Kelly moved to Australia after the 2018 Commonwealth Games and won the delayed 2020 Australian triples title with Corey Wedlock and Brendan Aquilina at the Australian National Bowls Championships. In 2022, he competed in the men's singles (winning a silver medal) and the men's triples at the 2022 Commonwealth Games. Later in 2022, he won his first title at the Australian Open and also won the singles and triples at the European Bowls Championships.

In 2023, he was selected as part of the team to represent Ireland at the 2023 World Outdoor Bowls Championship. He participated in the men's singles and the men's pairs events. In the pairs with Adam McKeown, they topped their group before going on to win the gold medal, defeating Australia in the final. One week later, in the singles he went on to win the silver medal after losing the final to Ryan Bester. Later in October, Kelly won the Australian Nationals pairs title with Corey Wedlock.

In 2024, Kelly won the Australian Open fours title with Peter Taylor, Ray Pearse and Carl Healey, it was Kelly's second Australian Open title. A third followed in 2025, when winning the pairs with Corey Wedlock.

=== Indoors ===
His first major success indoors came in 2019 after he defeated Brendan Aquilina in the final of the World Cup Singles.

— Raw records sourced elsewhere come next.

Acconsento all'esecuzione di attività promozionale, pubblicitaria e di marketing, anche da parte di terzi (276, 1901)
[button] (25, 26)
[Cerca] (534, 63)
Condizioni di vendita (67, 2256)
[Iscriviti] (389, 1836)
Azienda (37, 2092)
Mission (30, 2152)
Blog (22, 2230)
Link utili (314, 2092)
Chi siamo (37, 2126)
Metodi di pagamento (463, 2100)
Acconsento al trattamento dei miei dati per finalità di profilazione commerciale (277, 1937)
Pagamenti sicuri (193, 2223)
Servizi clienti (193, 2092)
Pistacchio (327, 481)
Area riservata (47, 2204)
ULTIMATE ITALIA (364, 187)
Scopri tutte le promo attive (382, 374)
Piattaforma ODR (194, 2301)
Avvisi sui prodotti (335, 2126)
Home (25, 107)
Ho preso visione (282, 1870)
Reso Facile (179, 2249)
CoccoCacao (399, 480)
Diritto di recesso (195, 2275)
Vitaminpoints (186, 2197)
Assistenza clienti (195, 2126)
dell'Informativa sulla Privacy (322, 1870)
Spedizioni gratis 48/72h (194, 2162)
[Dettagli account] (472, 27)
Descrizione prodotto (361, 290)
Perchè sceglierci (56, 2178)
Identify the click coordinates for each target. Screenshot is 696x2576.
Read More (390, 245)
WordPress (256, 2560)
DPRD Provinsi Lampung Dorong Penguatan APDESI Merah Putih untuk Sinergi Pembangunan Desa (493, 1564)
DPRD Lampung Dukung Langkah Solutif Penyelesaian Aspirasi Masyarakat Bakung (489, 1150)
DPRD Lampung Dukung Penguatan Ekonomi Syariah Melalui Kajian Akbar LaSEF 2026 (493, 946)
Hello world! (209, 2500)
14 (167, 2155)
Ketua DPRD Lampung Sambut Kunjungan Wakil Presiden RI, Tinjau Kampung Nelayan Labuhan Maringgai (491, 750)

He was part of the winning trio that won the inaugural Ultimate Bowls Championship in April 2019 winning $60,000 AUD in prize money.

Kelly won the bronze medal in the men's singles at the 2026 Commonwealth Games which was played indoors in Glasgow. A few days later he combined with Adam McKeown to win the gold medal in the men's pairs, defeating England's Nick Brett and Jamie Walker on a tiebreak end in the final.